### What to do
Return every line of the items that contains the string "coordinates", copying each one in full.

[Begin Records]

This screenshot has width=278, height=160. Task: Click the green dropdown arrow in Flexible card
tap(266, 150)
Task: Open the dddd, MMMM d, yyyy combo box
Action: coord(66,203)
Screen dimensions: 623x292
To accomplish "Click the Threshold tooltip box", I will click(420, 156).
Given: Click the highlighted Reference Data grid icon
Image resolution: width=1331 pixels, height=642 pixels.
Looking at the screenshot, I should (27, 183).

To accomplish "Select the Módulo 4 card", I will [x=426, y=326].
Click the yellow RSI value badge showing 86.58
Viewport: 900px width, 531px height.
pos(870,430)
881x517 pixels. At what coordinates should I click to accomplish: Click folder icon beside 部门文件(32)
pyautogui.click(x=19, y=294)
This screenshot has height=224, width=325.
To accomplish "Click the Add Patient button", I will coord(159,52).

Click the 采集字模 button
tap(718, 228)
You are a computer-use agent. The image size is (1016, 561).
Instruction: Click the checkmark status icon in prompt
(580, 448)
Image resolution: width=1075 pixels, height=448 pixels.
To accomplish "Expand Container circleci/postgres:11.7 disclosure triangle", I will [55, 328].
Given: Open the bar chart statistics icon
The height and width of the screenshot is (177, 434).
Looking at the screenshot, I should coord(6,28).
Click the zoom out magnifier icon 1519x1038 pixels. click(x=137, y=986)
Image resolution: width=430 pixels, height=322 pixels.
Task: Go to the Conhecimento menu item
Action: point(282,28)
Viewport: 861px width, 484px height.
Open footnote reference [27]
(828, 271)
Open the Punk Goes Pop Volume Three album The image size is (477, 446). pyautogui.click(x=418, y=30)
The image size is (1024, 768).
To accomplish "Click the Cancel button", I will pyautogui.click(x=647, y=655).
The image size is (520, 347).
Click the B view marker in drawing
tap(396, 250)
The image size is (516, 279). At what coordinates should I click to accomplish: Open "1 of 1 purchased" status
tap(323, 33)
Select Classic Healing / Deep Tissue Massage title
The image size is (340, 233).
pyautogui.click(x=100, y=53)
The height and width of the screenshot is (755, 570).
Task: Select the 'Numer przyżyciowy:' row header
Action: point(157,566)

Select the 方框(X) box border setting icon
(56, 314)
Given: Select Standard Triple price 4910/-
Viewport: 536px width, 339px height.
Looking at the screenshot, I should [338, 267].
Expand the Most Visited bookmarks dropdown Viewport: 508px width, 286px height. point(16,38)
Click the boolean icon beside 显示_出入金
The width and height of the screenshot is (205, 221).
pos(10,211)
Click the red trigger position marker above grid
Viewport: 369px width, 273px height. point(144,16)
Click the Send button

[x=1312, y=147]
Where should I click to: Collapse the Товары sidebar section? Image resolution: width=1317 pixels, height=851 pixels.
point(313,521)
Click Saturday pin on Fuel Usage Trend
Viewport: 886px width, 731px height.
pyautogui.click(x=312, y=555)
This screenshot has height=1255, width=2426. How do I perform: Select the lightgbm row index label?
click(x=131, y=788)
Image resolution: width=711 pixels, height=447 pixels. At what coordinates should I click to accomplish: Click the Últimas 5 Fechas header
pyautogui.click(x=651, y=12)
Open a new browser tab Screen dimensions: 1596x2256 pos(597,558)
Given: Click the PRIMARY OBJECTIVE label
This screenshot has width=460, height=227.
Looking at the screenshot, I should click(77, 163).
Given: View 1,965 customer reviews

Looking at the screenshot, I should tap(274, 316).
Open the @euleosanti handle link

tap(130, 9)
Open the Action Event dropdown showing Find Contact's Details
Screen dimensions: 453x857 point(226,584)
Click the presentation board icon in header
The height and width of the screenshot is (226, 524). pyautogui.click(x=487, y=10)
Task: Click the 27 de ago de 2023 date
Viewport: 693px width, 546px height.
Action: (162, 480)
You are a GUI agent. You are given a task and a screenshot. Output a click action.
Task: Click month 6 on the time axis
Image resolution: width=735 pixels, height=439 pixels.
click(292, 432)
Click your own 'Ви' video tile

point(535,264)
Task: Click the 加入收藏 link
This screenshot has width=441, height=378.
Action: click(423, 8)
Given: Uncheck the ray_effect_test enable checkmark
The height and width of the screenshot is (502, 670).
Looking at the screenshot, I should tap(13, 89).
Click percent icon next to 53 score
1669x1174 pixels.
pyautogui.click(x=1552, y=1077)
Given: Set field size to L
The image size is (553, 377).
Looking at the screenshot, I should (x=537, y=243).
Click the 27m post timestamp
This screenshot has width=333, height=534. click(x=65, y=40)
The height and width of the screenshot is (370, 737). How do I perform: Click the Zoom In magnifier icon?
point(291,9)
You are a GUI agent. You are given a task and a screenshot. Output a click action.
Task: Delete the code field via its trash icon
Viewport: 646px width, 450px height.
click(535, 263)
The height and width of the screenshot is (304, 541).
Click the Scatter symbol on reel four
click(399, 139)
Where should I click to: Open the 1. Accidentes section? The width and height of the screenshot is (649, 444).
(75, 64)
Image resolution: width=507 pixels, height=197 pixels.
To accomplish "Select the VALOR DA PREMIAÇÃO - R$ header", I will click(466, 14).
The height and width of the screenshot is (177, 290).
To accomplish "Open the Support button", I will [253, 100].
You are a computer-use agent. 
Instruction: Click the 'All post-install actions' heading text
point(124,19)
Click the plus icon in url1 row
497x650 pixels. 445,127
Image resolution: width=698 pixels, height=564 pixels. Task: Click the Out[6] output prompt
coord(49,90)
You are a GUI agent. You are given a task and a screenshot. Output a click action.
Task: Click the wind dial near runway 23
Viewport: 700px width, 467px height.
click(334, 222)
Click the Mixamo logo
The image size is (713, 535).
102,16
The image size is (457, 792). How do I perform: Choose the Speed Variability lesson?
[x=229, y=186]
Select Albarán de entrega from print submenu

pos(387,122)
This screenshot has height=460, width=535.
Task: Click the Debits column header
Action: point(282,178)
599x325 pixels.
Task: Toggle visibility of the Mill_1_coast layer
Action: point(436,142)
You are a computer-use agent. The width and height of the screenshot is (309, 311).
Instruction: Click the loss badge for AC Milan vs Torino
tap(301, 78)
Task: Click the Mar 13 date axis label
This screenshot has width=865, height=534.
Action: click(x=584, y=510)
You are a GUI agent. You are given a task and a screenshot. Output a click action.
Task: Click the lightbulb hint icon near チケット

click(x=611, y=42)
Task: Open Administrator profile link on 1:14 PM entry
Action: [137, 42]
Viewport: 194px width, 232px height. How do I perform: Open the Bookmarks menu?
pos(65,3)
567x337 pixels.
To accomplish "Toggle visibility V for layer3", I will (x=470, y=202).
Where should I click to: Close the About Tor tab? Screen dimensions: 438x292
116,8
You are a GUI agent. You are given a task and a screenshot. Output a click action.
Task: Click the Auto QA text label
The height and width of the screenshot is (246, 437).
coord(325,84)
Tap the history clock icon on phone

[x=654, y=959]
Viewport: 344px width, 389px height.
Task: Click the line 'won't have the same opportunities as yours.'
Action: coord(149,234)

[End Records]

### Solution for this task
881x517 pixels. At what coordinates should I click to accomplish: Click folder icon beside 部门文件(32)
The image size is (516, 279). At what coordinates should I click to accomplish: Open "1 of 1 purchased" status
Image resolution: width=711 pixels, height=447 pixels. At what coordinates should I click to accomplish: Click the Últimas 5 Fechas header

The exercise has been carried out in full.